Ce sont des chroniques villageoises épiques, des mariages à l’emporte-pièce (une scène magnifique), une démesure des sentiments sur laquelle Kontchalovski s’appuie pour annoncer les bouleversements géo-politiques et sociaux de la Russie. Le tableau flamboyant qu’il en dresse a pu inspirer par la suite des gens comme Kusturica.
On y retrouve toute l’âme slave et la poésie des paysages, la folie des cœurs et de l’esprit qui emporte un bûcheron à travers la forêt en quête d’une route qu’il ne terminera jamais. C’est le père du héros qui oublie que le fleuve est ici le passage obligé pour les civilisations à venir. Des soldats, des ingénieurs, des foreurs, des prospecteurs… L’Histoire est en marche, bonne ou mauvaise, comme le rappelle le fiston au vieillard qui hante les marais « Tu mords sur mon siècle, il serait temps de mourir », lui dit-il.

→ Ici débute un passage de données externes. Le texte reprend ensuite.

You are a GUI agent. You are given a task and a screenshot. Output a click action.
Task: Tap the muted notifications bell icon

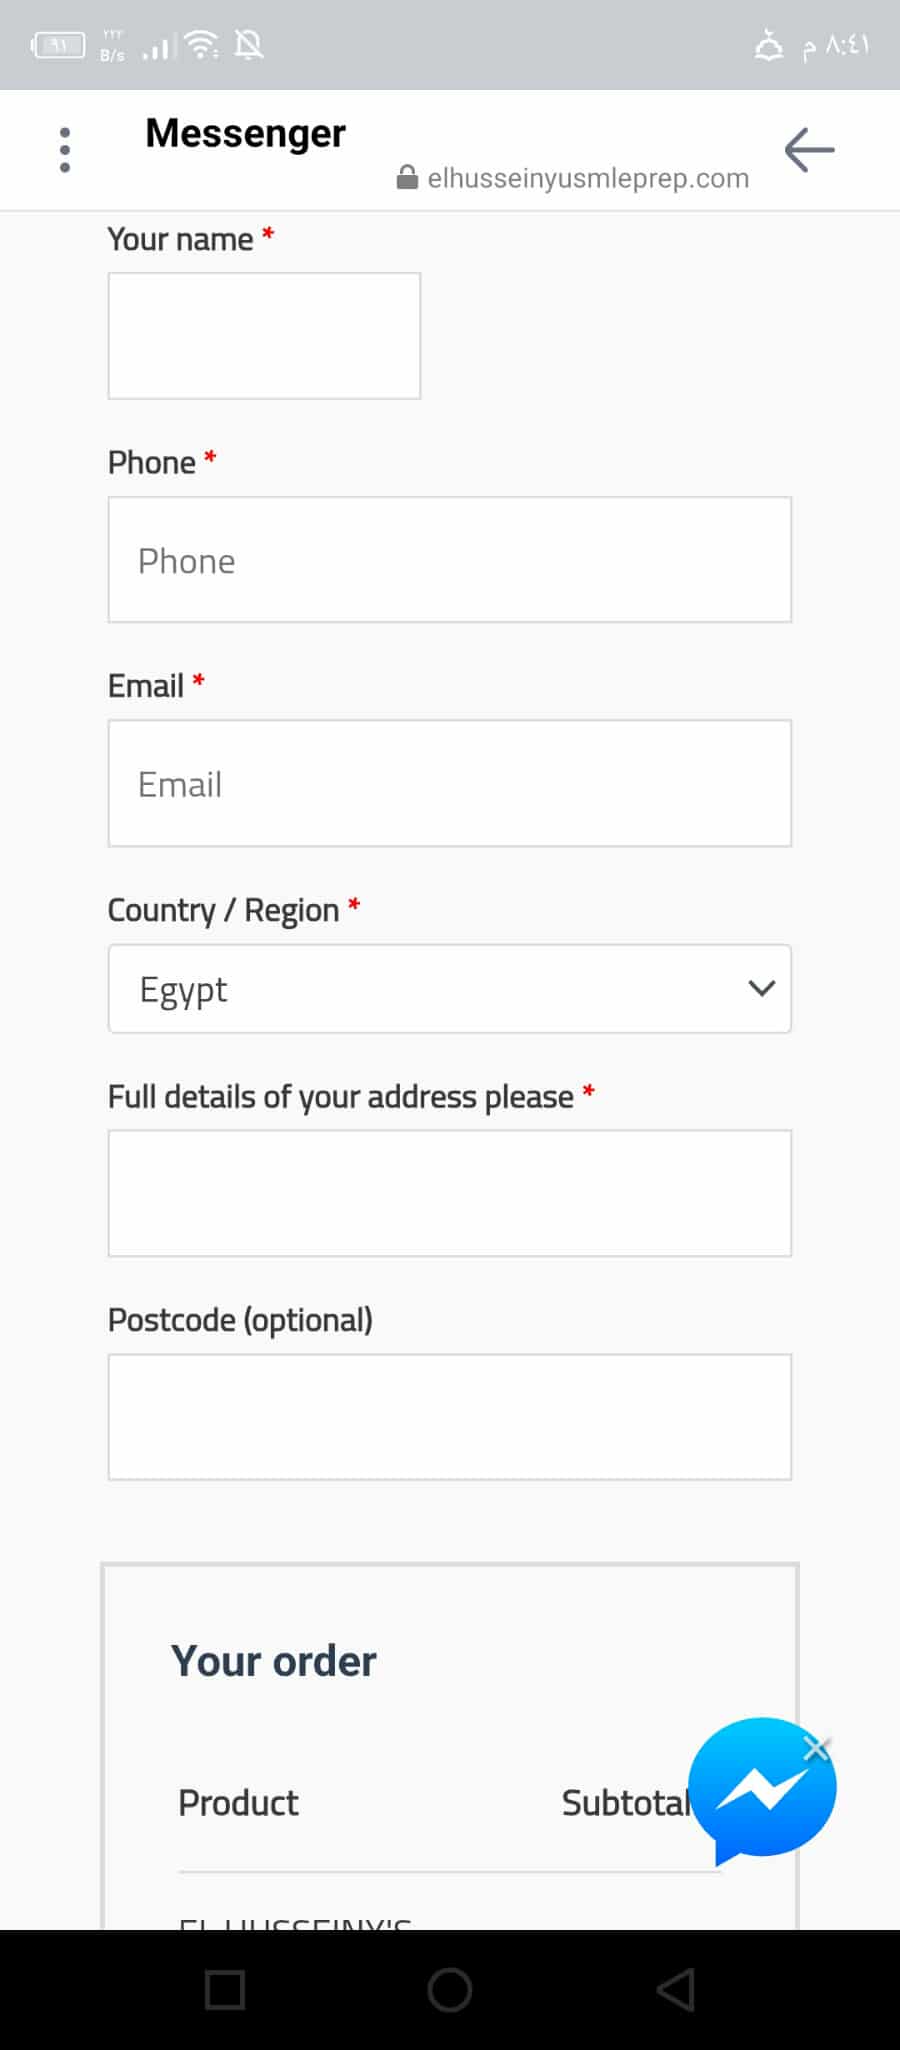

Ce même sage qui un peu plus tard pourra répondre au premier secrétaire désabusé « quoi qu’on fasse, on ne pourra jamais nous déporter plus loin qu’en Sibérie ». Un pays de fin du monde, de désolation où même les idéaux les plus nobles, perdent pied dans la fange et l’abandon. Pour Kontchalovski visiblement, la Révolution c’est pas tout bon !
LES SUPPLEMENTS
- Entretiens avec Andreï Kontchalovski – 27′ , avec le scénariste Valentin Zzhov – 11’55 , avec le compositeur Edouard Artemiev – 8 ’28 et le décorateur Alexandre Adabachian – 5’42
Son premier long métrage « Le premier maître » en 1965 lui vaut la bienveillance du pouvoir soviétique, qui deux ans plus tard déchantera avec « Le bonheur d’Assia », qui présente selon lui une vision trop réaliste de la misère paysanne. Il sera censuré. Aujourd’hui ce film est considéré comme un chef d’œuvre.
« Sibériade » est une commande, une super-production qui lui ouvre les portes de la reconnaissance internationale. Fresque grandiose en quatre parties, le projet fut imaginé comme l’équivalent soviétique du « Novecento« de Bertolucci, réalisé trois ans auparavant. Soutenu par d’impressionnants moyens financiers, commandé par le Parti pour raconter l’histoire du pétrole, ce film fleuve est avant tout l’œuvre d’un grand auteur, Andreï Kontchalovski. Formellement magnifique, la portée épique, historique et mystique du film élargit le propos et l’éloigne sensiblement de l’œuvre de propagande.
Kontchalovski émigre aux Etats-Unis en 1980, jusqu’à la fin de la guerre froide.